→ Trecho do documento:
•••••

Aneel aprova aumento nas tarifas de energia em empresas de cinco Estados
JULIA BORBA
BRASÍLIA, DF (FOLHAPRESS) - A Aneel (Agência Nacional de Energia Elétrica) aprovou, nesta terça-feira (14), aumentos sobre a tarifa de energia de seis distribuidoras do país. Os novos preços começam a ser aplicados na próxima semana.
O ajustes atingem municípios de Sergipe, da Bahia, do Rio Grande do Sul, Rio Grande do Norte e também do Ceará.
No caso da Energisa Sergipe, as residências, comércios e escritórios terão a conta de luz aumentada em 10,81%. Para a indústria local, o ajuste será de 17,46%.
A empresa atende 713 mil unidades consumidoras em 63 municípios do Estado.
Já a Coelba, que possui 5,5 milhões de consumidores em 415 municípios da Bahia, aplicará aumento de 10,45% para a chamada baixa tensão, que inclui as residências. Grandes consumirdes, como fábricas, terão ajuste de 13,34%.
A Cosern aplicará aumento de 7,41% sobre as tarifas residenciais e de 14,41% para as indústrias. A empresa atua no Rio Grande do Norte e atende 1,3 milhão de unidades consumidoras em 167 municípios.
A Uhenpal, que possui 15 mil unidades consumidoras localizadas nos municípios gaúchos de Faxinal do Soturno, Nova Palma, Dona Francisca, Ivorá, Silveira Martins, São João do Polêsine, Restinga Seca e parte dos municípios de Santa Maria e Júlio de Castilhos, aumentará seus preços em 4,46% para residências e 7,52% para indústrias.

•••••

→ Atividades:
A) Resuma em duas frases a notícia sobre as tarifas de energia.
B) Prossiga com a notícia sobre as tarifas de energia a partir do último parágrafo apresentado.

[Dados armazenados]
•••••

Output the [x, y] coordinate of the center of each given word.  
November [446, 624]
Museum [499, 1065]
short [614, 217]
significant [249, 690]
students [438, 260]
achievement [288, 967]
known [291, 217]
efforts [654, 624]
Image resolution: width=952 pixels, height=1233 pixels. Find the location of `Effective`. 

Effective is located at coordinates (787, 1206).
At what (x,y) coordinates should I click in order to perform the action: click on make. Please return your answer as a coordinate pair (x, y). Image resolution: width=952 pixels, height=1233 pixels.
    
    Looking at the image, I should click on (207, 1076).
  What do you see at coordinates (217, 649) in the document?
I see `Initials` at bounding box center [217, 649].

•••••

→ Respostas do exercício:
A) A Aneel aprovou, nesta terça-feira (14), aumentos na tarifa de energia de seis distribuidoras, que atingem municípios de Sergipe, da Bahia, do Rio Grande do Sul, do Rio Grande do Norte e do Ceará e começam a valer na próxima semana. Para residências, os reajustes são de 10,81% na Energisa Sergipe, 10,45% na Coelba, 7,41% na Cosern e 4,46% na Uhenpal, e para a indústria ficam em 17,46%, 13,34%, 14,41% e 7,52%, respectivamente.

B)
Já a AES Sul terá reajuste de 4,36% para comércios, residências e escritórios. A indústria perceberá aumento pouco maior, de 6,95%. Serão afetadas 1,3 milhão de unidades consumidoras localizadas em 118 municípios do Rio Grande do Sul.
A Coelce, que atende 3,3 milhões de unidades consumidoras localizadas em 184 municípios do Ceará, passou por processo um pouco diferente das demais.
No lugar da correção anual das tarifas -chamado reajuste tarifário-, ela passou pela revisão tarifária. Esse processo, feito em média a cada quatro anos, leva em conta a remuneração dos investimentos realizados, além da inflação e do aumento de custos das empresas no período.
Para os consumidores de residências e pequenos comércios atendidos pela empresa, o aumento será de 7,15%. Na alta tensão, esse ajuste será de 22,74%.